As if the tasks weren’t hard enough, Pratt’s team will be shutting down the wireless communications so that the teams will only get about one second’s worth of information for every 30 seconds of competition.
“If you’ve ever been on a really bad cellphone call… it’s like that, but 10 times worse,” Pratt says.
There’s a very good reason for doing this, he points out. In a disaster zone, the networks get overloaded. Because of radiation shielding, communication goes down. So it’s very hard to directly control a robot when you can only send commands and receive vital information in broken bits and pieces.
The two-day competition gives each team two chances to earn a high score. On the first day, RoboSimian is one of the top performers, as is CHIMP, the other ape-like robot in the running.
The behemoth built by Carnegie Mellon University quickly becomes a fan favourite on the first day when it does what no other fallen robot has done: It picks itself back up and keeps going, earning roars of approval and the only perfect eight-point score.
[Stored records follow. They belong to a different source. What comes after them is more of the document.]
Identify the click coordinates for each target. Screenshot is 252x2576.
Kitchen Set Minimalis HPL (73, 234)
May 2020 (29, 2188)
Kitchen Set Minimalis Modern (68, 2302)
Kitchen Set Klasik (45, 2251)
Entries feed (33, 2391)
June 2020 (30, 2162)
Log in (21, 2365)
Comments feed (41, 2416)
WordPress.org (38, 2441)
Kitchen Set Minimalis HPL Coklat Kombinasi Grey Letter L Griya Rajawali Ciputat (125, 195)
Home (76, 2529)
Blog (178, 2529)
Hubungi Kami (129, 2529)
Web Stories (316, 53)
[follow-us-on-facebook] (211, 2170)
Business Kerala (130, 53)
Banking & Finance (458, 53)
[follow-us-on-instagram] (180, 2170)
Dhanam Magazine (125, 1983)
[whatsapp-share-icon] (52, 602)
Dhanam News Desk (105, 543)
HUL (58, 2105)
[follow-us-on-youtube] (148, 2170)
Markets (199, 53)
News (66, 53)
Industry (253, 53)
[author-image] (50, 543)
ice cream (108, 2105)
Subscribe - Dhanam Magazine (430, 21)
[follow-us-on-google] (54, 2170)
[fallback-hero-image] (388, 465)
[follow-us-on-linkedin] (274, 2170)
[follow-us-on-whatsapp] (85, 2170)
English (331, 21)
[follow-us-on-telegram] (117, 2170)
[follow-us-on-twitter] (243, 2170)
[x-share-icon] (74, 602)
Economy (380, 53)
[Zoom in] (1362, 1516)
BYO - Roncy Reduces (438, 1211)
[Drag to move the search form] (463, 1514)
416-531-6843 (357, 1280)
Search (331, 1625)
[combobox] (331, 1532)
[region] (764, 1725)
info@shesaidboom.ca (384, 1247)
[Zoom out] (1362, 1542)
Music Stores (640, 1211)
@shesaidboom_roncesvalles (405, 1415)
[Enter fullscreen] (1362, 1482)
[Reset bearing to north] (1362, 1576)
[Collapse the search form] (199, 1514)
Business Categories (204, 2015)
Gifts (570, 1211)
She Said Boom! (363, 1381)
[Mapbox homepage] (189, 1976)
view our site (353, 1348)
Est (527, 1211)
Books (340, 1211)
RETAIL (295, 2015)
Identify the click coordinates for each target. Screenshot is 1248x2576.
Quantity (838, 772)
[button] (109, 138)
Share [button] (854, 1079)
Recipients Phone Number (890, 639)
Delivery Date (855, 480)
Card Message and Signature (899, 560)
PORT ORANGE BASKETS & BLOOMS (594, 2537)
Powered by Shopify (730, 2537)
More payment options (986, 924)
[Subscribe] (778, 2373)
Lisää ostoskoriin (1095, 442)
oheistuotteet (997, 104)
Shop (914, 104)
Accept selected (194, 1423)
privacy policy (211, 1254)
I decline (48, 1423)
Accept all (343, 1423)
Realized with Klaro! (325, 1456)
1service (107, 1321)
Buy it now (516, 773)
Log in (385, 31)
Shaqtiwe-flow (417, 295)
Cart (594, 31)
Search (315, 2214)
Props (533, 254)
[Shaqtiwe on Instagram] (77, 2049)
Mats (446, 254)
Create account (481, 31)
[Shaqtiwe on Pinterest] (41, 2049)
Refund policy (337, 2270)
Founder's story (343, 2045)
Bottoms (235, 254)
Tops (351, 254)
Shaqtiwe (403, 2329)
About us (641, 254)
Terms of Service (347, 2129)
On the second day, UCLA’s THOR-RD robot, like many of the other bipedal robots, takes mincing steps toward its target, but falls backward partway between the valve and the drill. It’s out of the running for the big prize.
After its second performance, RoboSimian also falls short, ending up in fifth place.
CHIMP’s high score from the first day helps earn it third place and US$500,000 (RM1.85mil); second place and US$1mil (RM3.7mil) goes to Running Man from Team IHMC Robotics in Florida.
Team KAIST from South Korea takes the US$2mil (RM7.4mil) prize after dispatching all eight tasks with amazing speed.
As the event is winding down, four-wheeled Momaro, from Team NimbRo Rescue in Germany, struggles through the course.
There’s no chance the bright orange robot will win, but still it pushes on alone through the debris with one wheel askew, to cheers from the crowd.
But the stairs still stretch in front of the robot. Momaro’s spinning head seems to ponder whether to attempt this final task. Then, very slowly, it turns its torso to the grandstand, raises an arm and jiggles it.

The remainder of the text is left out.